Your task »
Rewrite all of the data below as a numbered list, one line per item, skipping any blank lines.

--- START OF Input material ---

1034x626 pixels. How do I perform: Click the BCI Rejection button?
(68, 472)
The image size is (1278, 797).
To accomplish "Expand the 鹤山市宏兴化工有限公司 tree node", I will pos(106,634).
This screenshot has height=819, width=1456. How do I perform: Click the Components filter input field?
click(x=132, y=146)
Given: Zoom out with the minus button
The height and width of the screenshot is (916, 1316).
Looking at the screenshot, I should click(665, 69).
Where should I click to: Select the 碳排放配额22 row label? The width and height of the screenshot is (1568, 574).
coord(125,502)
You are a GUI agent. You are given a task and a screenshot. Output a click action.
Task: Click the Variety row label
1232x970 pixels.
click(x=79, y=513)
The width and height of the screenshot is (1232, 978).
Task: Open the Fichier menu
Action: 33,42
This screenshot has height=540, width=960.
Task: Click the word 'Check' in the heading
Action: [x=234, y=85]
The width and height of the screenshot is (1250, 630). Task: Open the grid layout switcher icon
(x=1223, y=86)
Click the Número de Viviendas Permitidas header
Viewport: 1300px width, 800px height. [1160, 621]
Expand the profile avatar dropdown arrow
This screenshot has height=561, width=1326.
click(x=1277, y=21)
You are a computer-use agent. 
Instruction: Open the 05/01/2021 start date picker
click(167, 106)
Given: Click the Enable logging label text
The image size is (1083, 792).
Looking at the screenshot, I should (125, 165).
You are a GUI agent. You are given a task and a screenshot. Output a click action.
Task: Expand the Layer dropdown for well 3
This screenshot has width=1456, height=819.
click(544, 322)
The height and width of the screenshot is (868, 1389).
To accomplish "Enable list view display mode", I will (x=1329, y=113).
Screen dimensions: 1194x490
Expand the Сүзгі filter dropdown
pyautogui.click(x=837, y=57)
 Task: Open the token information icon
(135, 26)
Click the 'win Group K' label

--- END OF Input material ---

Result »
1. 1034x626 pixels. How do I perform: Click the BCI Rejection button?
2. (68, 472)
3. The image size is (1278, 797).
4. To accomplish "Expand the 鹤山市宏兴化工有限公司 tree node", I will pos(106,634).
5. This screenshot has height=819, width=1456. How do I perform: Click the Components filter input field?
6. click(x=132, y=146)
7. Given: Zoom out with the minus button
8. The height and width of the screenshot is (916, 1316).
9. Looking at the screenshot, I should click(665, 69).
10. Where should I click to: Select the 碳排放配额22 row label? The width and height of the screenshot is (1568, 574).
11. coord(125,502)
12. You are a GUI agent. You are given a task and a screenshot. Output a click action.
13. Task: Click the Variety row label
14. 1232x970 pixels.
15. click(x=79, y=513)
16. The width and height of the screenshot is (1232, 978).
17. Task: Open the Fichier menu
18. Action: 33,42
19. This screenshot has height=540, width=960.
20. Task: Click the word 'Check' in the heading
21. Action: [x=234, y=85]
22. The width and height of the screenshot is (1250, 630). Task: Open the grid layout switcher icon
23. (x=1223, y=86)
24. Click the Número de Viviendas Permitidas header
25. Viewport: 1300px width, 800px height. [1160, 621]
26. Expand the profile avatar dropdown arrow
27. This screenshot has height=561, width=1326.
28. click(x=1277, y=21)
29. You are a computer-use agent. 
30. Instruction: Open the 05/01/2021 start date picker
31. click(167, 106)
32. Given: Click the Enable logging label text
33. The image size is (1083, 792).
34. Looking at the screenshot, I should (125, 165).
35. You are a GUI agent. You are given a task and a screenshot. Output a click action.
36. Task: Expand the Layer dropdown for well 3
37. This screenshot has width=1456, height=819.
38. click(544, 322)
39. The height and width of the screenshot is (868, 1389).
40. To accomplish "Enable list view display mode", I will (x=1329, y=113).
41. Screen dimensions: 1194x490
42. Expand the Сүзгі filter dropdown
43. pyautogui.click(x=837, y=57)
44.  Task: Open the token information icon
45. (135, 26)
46. Click the 'win Group K' label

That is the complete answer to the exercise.